Before that, when Czesława studied at a vocational school, she made friends with Salomea Neuman, a student of the same grade. “I was very good friends not only with her but with her entire family as well”, Czesława wrote in 1996. They lost contact with each other when the German occupation started. Czesława would visit the ghetto in Borysław-Mrażnica - she was going to a Jewish dentist there. It was thanks to him that she learned that her friend was in the ghetto, working at a sewing room and sewing uniforms for the Germans. Czesława contacted Salomea and proposed that she should hide in Schodnica. Her idea was approved later on by her husband.

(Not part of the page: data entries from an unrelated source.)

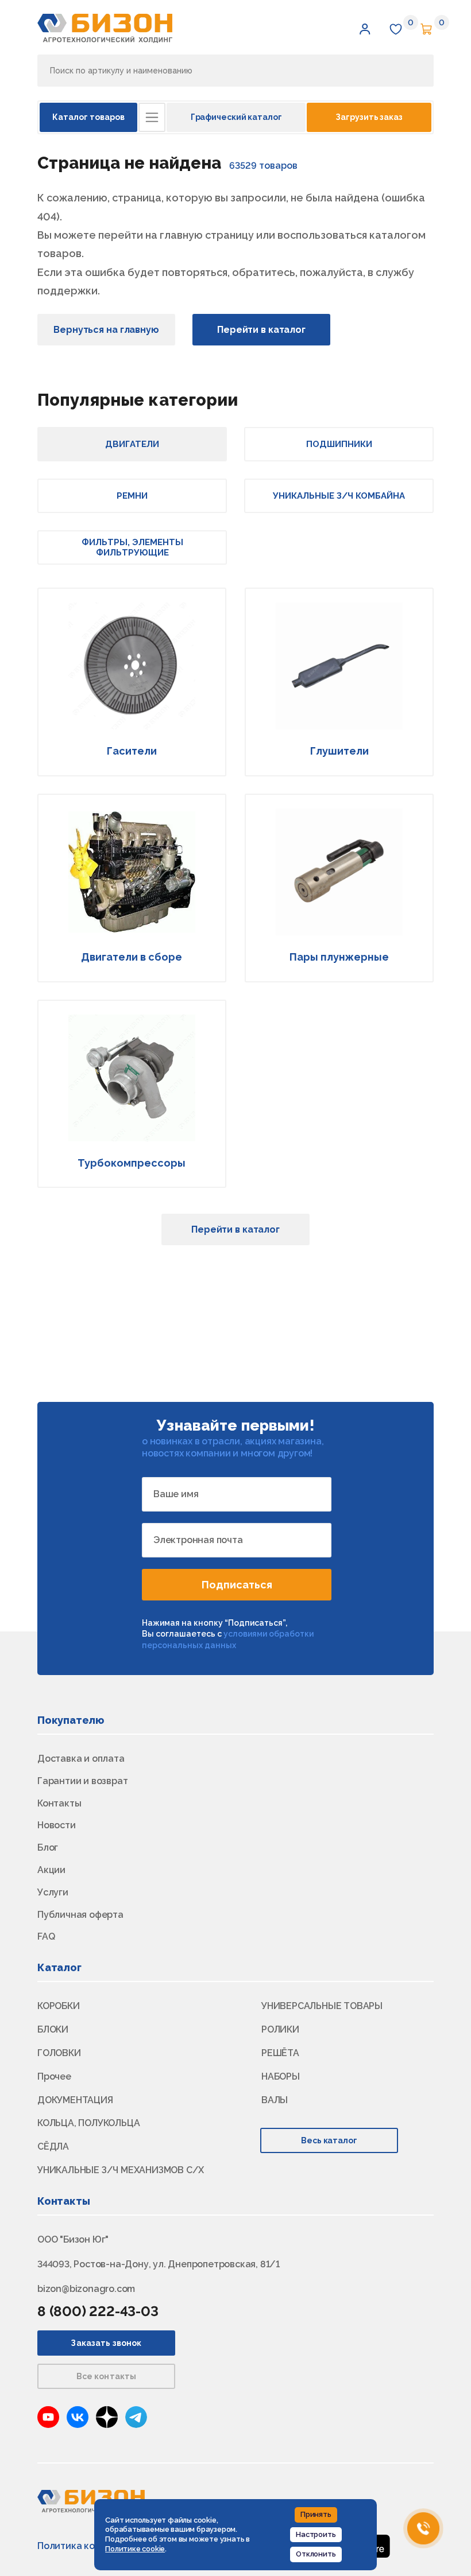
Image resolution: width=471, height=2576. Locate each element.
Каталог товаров (88, 117)
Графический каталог (236, 117)
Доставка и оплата (81, 1758)
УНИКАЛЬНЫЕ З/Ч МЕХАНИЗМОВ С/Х (120, 2170)
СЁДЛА (53, 2146)
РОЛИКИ (280, 2029)
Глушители (339, 751)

Close to the end of 1942, Jerzy Gołkowski got Salomea out of Borysław and led her across the surrounding forests to Schodnica. She stayed with the Gołkowskis, in an apartment block for employees. They felt endangered all the time. Czesława wrote: “Mrs Salka was very anxious during her stay with us because people would often come to visit us: kerosene extraction people or the local doctor. While we entertained our guests, she would hide in the larder or under a bed with bed cloth pulled down to the level of the floor. The windows of our apartment were covered up to half of their height with cloth sheer curtains – our neighbours found that puzzling”.
Tadeusz Gołkowski, Czesława’s and Jerzy’s son, also recalled that he was told by his parents never to mention to anyone that a friend of his mother was staying with them. While explaining the reasons underlying her decision to hide Salomea, Czesława emphasized the following: “We took Mrs Salomea in because of our close contact and the fact that we had been friends in our youth”. Salomea stayed with the Gołkowski family for several months “without any reward or payment for them”. In her statement made in 1996, Czesława pointed out the family’s difficult financial situation resulting from “meagre [...] food rations. We used sugar beet extract instead of sugar and we often had to procure potatoes in secrecy”.
Salomea’s sister Regina, who was then in the Borysław ghetto and worked for Karpathen Ől, sent a postcard to her sister to the address of the Gołkowski family, asking them if it would be possible for her to come to them and hide together with Salomea. Salomea concluded that she could not stay with the Gołkowskis any longer in view of such correspondence. Ignoring the protests of her hosts, she left Schodnica and went back to Borysław.
After the ghetto in Borysław was liquidated, she managed to run away but was re-captured and transported to Auschwitz. She managed to survive the march of death. In the April of 1945, she was set free from the Mehltheuer concentration camp in Saxony and went to Israel in 1948. She married Yehuda Stolar (1910–1993) and gave birth to a daughter they named Hanita Lulavi.
The Gołkowski family was repatriated to Poland and they settled in Gorlice. Salomea found them after the war was over and communicated with them by mail.
The Yad Vashem Institute awarded the Righteous Among the Nations title to Czesława and Jerzy Gołkowski in 1997.